Thailand plans new Schengen-like visa to attract tourists and boost property markets

real estate agent in Thailand

Thailand has collaborated with five neighboring countries to introduce a Schengen-style visa system, which has the potential to reshape travel dynamics across Southeast Asia. This initiative could benefit real estate investors by making regional properties more accessible and profitable.

Easing travel across borders in Southeast Asia

Thailand, along with Cambodia, Malaysia, Myanmar, Vietnam, and Laos, is advocating for a unified visa system similar to Europe’s Schengen visa. This initiative aims to simplify travel across these nations, making them more accessible to tourists. By standardizing visa terms to 90 days, the new system would allow tourists to spend extended periods in the region without the hassle of multiple visa applications. This means easier access not just for personal visits but also for potential renters seeking long-stay accommodations. For foreigners interested in investing in Thai property, this is great news as it will make the process of visiting and staying in these countries much simpler.

Boosting tourism and the property market in Thailand

Thailand is planning to introduce a new visa scheme aimed at attracting 80 million tourists by 2027. This move is essential for the country’s economy, as tourism contributes significantly to its GDP, accounting for about 12% of it. The new visa scheme aims to facilitate easier movement across borders, which is expected to result in a substantial increase in tourist numbers, leading to benefits for property owners. Investors in Thai real estate, especially in tourist hotspots, can expect to see an increase in demand for holiday homes and rental properties, providing them with a steady income stream from short-term and long-term leases.

Navigating new opportunities amid challenges

The implementation of a visa system in Southeast Asia could be a complex process, requiring extensive negotiations and overcoming regional political hurdles.
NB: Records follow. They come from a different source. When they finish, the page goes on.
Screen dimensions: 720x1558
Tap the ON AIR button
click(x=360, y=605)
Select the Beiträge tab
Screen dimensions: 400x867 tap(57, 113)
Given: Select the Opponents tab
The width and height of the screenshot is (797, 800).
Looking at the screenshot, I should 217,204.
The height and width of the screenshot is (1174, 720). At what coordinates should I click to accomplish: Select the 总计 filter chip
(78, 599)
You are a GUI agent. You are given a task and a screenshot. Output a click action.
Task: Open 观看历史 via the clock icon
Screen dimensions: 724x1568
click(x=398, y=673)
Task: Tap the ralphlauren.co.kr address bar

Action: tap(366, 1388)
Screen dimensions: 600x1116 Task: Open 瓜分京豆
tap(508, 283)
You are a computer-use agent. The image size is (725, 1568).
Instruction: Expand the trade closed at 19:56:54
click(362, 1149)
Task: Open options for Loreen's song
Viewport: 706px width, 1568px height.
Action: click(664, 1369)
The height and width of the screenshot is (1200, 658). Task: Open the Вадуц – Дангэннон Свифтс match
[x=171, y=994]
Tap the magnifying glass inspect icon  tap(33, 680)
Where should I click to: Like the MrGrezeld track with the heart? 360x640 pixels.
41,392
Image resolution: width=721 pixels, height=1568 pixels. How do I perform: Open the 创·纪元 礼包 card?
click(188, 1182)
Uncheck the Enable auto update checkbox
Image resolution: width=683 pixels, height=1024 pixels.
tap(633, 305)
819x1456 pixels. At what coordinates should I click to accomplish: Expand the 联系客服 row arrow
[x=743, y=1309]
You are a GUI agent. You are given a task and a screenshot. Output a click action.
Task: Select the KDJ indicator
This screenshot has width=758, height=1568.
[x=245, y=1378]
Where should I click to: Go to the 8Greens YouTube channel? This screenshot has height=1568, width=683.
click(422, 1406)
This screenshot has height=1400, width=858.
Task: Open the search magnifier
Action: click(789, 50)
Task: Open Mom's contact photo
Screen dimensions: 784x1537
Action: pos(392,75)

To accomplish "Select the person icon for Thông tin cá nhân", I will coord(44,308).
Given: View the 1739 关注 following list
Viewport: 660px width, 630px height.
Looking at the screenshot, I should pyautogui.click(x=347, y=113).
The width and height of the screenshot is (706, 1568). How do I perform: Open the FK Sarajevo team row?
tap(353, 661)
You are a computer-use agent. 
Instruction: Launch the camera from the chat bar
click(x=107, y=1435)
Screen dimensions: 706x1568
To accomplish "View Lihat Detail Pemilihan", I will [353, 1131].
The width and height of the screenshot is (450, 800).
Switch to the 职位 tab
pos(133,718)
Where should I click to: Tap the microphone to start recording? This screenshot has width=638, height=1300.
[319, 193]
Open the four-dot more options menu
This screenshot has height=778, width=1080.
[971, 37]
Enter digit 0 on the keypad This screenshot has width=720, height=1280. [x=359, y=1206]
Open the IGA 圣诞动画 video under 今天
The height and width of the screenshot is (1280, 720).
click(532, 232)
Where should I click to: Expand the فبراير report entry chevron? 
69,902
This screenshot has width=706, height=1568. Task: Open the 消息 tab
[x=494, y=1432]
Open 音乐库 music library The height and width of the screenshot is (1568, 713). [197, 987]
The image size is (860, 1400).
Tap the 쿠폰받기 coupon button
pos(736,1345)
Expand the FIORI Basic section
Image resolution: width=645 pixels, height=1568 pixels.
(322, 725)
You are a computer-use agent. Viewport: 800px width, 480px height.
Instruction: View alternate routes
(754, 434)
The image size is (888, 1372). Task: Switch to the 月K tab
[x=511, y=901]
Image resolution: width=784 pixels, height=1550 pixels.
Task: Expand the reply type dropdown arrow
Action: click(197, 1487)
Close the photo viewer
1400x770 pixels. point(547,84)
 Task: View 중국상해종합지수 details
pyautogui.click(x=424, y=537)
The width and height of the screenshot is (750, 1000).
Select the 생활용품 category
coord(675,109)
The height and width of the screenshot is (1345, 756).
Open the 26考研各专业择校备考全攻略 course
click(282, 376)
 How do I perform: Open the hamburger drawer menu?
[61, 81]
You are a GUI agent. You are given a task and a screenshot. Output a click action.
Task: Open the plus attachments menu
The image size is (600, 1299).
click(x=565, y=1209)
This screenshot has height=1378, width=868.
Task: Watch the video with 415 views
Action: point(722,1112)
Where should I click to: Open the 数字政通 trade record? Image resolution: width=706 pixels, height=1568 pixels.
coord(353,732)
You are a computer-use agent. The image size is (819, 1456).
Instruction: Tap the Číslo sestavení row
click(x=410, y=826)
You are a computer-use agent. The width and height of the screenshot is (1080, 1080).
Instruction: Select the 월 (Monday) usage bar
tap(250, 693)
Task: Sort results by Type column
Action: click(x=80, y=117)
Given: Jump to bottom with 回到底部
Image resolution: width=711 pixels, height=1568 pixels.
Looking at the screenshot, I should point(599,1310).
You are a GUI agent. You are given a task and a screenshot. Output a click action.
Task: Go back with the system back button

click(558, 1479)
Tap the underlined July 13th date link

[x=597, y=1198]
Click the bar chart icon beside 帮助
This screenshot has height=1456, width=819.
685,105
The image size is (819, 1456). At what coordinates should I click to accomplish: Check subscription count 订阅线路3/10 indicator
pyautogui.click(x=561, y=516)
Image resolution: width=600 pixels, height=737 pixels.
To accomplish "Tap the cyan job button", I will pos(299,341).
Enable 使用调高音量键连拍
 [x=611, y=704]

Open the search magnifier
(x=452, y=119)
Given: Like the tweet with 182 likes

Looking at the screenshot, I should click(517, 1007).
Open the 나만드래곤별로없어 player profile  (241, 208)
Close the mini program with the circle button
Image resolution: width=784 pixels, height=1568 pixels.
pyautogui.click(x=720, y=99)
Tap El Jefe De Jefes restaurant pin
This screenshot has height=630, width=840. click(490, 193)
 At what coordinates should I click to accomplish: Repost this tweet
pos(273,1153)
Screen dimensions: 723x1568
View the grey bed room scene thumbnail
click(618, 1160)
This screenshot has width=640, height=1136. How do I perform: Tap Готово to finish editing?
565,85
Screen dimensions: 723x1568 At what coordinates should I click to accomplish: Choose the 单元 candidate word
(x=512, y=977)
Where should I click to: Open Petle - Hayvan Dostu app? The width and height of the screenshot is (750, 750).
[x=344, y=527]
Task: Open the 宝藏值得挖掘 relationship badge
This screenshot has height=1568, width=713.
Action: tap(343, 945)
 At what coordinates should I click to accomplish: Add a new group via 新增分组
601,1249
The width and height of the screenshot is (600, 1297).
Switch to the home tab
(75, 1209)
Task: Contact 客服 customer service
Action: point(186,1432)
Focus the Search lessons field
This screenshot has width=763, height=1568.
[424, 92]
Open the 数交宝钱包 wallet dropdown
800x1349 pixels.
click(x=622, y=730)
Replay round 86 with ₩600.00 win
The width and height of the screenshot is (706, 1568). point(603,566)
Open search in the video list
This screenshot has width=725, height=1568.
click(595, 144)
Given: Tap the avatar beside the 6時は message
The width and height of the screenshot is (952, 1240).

However, the long-term benefits could be substantial. Real estate investors should take note of these developments, as enhanced accessibility could lead to an increase in property values, particularly in areas close to tourist attractions and major transport links. The move towards a more integrated Southeast Asia could make regional properties more attractive to international buyers who are looking for both vacation homes and investment opportunities.

In recent times, there have been some changes made to the international visa agreements, like the mutual visa-free entry system with China and similar arrangements with India. These changes have already shown their positive impact by increasing travel, and Thailand has observed a significant rise in tourist arrivals, especially from China and India. This upward trend highlights the potential for further growth of the tourism sector and, therefore, the real estate market.